LAS VEGAS— Michael Lynn, the security researcher who provoked a firestorm of controversy at the 2005 Black Hat conference, just wants to fly under the radar this year.
Lynn, who quit his job at Atlanta-based Internet Security Systems to discuss a serious flaw in Cisco IOS (Internetwork Operating System), was spotted attending sessions and gabbing with his peers, a Black Hat conference bag slung over his shoulder.
“Im here as an attendee. Nothing to say, man,” Lynn said, politely declining a request for an interview.
Now working as a vulnerability researcher at Ciscos chief rival, Juniper Networks, in Sunnyvale, Calif., Lynn is being quietly thanked for one major change: conference material on CDs only.
Last year, at the height of the Lynn/Cisco dispute that involved law enforcement and his former employers at ISS, conference organizers were forced to rip pages from the 2-inch-thick book to remove all references to the Cisco IOS flaw.
This year, theres no heavy book to schlep around. All the talks are available as PDF files, stored on a CD.
Ironically, Lynn was last seen attending a swanky Cisco party.
HD Moore ships new ActiveX fuzzer
HD Moore just keeps churning out nifty security projects.
Moore, who is renowned in security circles for his work regarding penetration testing and exploit creation, has recently turned his attention to Web browsers, collaborating on several fuzz-testing tools aimed at finding design flaws.
Fuzz testers, or fuzzers, are used to pinpoint security vulnerabilities by sending random input to an application. If the program contains a vulnerability that leads to an exception, crash or server error, researchers can parse the results of the test to pinpoint the cause of the crash.
On the heels of his rollout of a malware search engine and the MoBB (Month of Browser Bugs) flaw disclosure project, Moore used the Black Hat conference spotlight to showcase a new Web-based ActiveX fuzzing engine capable of discovering vulnerabilities in COM objects exposed through the Internet Explorer browser.
The fuzzer, called AxMan, is designed to be used with IE6 and works by first identifying all registered COM objects and their associated typelib information and then using that information to test each objects properties and methods.

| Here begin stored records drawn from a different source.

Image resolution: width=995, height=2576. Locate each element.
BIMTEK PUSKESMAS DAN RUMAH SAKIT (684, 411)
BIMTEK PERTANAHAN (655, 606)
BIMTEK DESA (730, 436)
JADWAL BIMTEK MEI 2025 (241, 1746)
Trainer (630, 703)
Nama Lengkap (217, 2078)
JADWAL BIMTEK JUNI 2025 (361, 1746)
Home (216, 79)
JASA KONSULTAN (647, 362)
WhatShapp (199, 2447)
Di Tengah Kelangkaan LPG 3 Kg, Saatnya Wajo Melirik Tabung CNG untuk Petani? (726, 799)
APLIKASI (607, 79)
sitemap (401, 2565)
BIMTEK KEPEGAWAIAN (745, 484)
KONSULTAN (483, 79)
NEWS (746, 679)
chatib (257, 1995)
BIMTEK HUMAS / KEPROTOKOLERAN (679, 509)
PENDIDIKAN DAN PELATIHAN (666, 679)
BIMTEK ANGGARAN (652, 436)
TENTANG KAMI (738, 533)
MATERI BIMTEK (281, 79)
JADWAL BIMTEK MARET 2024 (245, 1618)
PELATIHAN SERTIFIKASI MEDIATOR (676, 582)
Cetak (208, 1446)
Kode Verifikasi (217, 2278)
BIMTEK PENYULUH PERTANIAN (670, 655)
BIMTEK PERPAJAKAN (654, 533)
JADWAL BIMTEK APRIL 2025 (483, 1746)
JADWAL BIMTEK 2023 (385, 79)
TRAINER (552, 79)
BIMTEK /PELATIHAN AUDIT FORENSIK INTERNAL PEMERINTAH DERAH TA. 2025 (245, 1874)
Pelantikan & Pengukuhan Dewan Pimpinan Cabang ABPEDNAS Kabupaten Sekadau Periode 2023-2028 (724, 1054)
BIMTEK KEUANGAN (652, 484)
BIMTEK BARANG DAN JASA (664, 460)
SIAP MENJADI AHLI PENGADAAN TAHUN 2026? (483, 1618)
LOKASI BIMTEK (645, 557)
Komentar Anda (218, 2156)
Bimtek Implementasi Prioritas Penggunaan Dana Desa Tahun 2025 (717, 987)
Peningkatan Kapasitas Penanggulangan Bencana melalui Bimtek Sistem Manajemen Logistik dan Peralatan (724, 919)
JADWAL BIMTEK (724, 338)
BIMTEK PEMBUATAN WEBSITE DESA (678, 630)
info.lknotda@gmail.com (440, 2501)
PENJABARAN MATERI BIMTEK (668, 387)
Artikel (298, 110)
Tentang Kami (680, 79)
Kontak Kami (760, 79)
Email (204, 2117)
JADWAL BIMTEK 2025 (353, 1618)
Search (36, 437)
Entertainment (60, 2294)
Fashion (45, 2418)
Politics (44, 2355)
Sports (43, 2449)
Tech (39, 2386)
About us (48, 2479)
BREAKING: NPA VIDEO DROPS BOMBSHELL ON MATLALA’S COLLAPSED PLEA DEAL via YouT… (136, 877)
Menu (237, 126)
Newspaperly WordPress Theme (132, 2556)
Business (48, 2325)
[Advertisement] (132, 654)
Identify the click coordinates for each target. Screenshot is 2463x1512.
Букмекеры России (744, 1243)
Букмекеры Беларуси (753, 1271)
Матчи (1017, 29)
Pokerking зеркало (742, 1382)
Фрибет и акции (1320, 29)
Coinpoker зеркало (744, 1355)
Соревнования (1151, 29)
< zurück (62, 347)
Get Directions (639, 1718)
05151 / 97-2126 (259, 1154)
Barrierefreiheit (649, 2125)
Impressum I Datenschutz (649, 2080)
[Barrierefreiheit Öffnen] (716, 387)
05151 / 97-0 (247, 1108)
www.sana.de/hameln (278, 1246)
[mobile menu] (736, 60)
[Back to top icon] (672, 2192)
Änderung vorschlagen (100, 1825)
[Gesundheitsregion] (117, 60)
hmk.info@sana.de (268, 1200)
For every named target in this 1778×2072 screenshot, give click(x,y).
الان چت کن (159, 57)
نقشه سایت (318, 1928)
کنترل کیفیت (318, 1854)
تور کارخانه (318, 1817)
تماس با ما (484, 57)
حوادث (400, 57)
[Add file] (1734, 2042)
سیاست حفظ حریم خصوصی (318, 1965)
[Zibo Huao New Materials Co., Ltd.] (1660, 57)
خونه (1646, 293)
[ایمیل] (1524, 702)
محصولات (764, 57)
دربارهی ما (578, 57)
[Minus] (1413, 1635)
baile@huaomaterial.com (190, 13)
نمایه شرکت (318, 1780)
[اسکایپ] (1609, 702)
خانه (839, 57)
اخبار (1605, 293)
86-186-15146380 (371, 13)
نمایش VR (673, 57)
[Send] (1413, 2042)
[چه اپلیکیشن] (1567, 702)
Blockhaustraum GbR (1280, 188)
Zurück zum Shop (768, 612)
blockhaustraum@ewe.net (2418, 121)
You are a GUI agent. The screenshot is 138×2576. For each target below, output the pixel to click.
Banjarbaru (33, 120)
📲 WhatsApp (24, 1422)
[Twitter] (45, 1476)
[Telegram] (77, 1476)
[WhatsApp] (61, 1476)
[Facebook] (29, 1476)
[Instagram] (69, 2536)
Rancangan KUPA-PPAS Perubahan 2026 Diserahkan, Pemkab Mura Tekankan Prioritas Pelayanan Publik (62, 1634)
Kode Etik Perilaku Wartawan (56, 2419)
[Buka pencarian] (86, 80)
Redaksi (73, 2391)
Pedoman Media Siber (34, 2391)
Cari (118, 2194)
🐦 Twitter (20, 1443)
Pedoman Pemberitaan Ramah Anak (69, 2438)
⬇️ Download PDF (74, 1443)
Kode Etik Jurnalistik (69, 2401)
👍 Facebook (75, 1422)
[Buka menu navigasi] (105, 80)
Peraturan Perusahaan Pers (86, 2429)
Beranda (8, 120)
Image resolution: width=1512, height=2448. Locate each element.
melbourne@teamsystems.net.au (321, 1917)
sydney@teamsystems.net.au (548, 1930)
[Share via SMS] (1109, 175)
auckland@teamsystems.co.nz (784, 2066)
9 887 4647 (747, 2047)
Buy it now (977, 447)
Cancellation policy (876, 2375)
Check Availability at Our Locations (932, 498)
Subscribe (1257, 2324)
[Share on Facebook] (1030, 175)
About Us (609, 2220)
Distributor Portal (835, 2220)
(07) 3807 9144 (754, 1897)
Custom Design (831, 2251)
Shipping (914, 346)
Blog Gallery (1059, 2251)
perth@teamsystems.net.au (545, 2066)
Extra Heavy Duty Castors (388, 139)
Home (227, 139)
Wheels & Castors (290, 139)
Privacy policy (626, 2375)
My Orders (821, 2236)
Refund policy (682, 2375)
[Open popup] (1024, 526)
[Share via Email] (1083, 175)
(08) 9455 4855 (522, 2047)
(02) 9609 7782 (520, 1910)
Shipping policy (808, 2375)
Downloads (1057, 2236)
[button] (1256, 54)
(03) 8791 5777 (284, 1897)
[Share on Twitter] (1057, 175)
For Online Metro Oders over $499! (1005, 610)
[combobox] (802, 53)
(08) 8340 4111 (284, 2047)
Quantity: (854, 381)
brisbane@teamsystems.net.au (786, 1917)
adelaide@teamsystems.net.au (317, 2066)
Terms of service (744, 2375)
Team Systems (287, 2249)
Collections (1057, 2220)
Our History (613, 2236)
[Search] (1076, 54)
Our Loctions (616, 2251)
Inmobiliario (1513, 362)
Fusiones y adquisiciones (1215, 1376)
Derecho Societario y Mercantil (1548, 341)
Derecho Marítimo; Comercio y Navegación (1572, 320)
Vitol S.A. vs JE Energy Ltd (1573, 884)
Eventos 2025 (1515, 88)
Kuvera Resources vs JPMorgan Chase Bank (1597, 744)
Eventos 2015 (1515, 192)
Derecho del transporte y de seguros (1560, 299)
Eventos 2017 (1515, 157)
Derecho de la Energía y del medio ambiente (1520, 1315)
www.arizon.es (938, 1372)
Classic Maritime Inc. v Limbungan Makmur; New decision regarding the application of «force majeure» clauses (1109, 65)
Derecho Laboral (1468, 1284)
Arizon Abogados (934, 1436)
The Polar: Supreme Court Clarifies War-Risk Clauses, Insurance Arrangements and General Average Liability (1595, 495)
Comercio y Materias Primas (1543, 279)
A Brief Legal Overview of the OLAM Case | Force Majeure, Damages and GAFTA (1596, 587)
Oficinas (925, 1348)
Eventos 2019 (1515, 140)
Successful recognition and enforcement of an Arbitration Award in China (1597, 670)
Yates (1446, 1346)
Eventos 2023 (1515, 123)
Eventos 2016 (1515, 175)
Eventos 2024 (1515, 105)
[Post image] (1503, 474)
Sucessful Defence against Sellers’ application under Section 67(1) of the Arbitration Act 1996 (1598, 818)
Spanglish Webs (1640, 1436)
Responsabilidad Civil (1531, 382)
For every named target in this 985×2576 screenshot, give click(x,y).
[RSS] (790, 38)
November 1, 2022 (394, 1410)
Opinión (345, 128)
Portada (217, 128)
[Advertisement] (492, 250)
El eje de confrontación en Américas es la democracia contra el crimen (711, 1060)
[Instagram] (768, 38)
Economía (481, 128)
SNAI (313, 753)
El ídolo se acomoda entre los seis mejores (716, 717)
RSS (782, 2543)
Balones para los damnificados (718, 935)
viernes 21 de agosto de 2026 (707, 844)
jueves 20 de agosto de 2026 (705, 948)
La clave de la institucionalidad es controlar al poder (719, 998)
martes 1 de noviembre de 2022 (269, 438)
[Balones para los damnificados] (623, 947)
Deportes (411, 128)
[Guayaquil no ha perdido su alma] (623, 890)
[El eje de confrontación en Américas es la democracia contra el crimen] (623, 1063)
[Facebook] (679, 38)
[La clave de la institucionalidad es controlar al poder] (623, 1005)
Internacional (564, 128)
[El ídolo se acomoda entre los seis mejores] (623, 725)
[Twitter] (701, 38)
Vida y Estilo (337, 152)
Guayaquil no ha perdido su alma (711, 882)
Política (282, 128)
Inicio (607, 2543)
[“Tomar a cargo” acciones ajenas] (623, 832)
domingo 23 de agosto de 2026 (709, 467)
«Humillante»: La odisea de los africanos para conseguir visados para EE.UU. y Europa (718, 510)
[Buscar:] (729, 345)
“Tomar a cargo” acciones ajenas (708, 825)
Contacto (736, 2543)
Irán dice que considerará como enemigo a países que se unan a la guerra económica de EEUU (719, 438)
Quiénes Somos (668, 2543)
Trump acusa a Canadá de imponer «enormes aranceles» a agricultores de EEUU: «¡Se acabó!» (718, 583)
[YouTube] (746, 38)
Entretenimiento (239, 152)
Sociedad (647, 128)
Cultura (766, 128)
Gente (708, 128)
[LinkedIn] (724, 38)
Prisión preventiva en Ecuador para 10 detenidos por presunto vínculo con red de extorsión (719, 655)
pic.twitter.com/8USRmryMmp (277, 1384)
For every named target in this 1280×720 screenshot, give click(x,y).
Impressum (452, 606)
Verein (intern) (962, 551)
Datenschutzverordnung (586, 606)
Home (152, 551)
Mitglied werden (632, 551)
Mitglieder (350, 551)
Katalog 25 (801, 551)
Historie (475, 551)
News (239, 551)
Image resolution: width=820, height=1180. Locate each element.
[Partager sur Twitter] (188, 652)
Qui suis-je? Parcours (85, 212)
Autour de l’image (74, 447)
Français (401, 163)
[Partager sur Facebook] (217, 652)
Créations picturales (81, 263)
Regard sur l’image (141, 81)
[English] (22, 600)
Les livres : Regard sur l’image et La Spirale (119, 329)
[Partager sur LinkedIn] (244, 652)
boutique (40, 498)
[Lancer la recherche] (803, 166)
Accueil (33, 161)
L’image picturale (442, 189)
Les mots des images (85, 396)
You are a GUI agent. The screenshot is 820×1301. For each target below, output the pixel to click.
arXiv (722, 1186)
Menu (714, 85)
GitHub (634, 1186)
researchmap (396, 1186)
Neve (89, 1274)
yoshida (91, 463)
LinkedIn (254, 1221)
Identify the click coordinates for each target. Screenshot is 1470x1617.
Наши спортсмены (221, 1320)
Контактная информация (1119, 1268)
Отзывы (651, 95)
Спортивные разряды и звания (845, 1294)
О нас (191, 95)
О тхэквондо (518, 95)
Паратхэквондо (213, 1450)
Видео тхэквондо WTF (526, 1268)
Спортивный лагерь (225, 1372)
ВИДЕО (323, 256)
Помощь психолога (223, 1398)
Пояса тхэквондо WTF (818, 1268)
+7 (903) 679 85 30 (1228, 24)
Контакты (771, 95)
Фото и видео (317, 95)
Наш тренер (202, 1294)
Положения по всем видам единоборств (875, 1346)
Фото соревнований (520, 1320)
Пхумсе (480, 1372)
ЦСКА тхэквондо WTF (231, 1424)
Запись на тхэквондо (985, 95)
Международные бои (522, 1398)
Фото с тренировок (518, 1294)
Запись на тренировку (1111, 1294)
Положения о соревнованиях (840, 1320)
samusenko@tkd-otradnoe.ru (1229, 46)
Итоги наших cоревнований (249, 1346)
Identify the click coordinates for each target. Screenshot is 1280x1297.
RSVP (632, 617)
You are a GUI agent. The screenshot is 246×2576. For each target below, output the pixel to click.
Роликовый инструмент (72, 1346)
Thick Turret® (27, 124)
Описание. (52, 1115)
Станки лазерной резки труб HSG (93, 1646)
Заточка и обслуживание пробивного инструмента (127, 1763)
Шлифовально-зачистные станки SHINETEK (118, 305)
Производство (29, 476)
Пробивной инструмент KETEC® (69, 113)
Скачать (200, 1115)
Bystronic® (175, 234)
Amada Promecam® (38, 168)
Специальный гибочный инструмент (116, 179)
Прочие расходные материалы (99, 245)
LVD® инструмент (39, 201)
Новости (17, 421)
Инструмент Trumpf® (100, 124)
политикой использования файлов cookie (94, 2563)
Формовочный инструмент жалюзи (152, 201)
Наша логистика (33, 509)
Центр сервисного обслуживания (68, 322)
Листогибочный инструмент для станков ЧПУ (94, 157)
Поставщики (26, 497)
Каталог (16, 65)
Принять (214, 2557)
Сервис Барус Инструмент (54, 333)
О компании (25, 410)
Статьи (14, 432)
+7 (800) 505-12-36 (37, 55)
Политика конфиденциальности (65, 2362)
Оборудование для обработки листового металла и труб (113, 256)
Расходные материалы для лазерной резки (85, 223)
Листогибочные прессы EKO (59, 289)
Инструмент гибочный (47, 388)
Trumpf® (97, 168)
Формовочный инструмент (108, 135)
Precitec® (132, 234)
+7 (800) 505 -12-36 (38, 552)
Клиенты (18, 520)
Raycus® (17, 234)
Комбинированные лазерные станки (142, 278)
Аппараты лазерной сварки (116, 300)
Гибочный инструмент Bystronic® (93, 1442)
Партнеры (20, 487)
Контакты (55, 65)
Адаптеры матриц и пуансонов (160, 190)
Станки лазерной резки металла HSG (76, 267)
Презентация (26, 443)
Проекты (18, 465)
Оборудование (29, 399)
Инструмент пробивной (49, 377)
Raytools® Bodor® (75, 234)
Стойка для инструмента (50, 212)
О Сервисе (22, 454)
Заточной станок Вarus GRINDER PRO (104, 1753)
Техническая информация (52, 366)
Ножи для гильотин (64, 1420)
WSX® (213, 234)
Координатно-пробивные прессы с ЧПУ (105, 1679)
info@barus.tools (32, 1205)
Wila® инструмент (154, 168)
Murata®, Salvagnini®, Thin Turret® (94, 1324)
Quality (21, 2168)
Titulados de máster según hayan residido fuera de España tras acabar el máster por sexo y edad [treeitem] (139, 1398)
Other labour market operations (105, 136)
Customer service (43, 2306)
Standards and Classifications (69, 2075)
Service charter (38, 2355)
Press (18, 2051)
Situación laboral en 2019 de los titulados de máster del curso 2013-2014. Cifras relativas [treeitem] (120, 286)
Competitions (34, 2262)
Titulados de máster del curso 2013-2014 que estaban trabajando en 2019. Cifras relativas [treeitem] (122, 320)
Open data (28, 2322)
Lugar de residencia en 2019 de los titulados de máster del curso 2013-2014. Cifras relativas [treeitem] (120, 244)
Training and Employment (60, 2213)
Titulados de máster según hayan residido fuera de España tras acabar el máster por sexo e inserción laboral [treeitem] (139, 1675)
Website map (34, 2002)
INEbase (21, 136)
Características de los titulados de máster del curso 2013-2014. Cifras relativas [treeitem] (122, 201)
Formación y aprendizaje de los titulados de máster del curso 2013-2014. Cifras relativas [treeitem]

Moore said AxMan will trigger “hundreds of crashes” on a typical system, noting that the challenge for researchers is to figure out which browser crash is associated with which specific test.
HD Moores point-and-click Metasploit Framework has undergone a major makeover and the researcher plans to showcase the improvements to the point-and-click pen testing and hacking tool.
In a talk entitled “Metasploit Reloaded,” Moore plans to discuss new modules and new functionality available in the Metasploit Framework 3.0 Beta 1.
Moore said the primary goals of the 3.0 branch of the open-source exploit creation tool are to improve automation of exploitation through scripting, to simplify the process of writing an exploit, to increase the re-use of code between exploits, and to improve and generically integrate evasion techniques.
In Version 3.0, Metasploit developers have added new types of “passive” exploits (browser, sniffer, IDS attacks) and denial-of-service modules for recent Microsoft security patches and for multiple shells per exploit.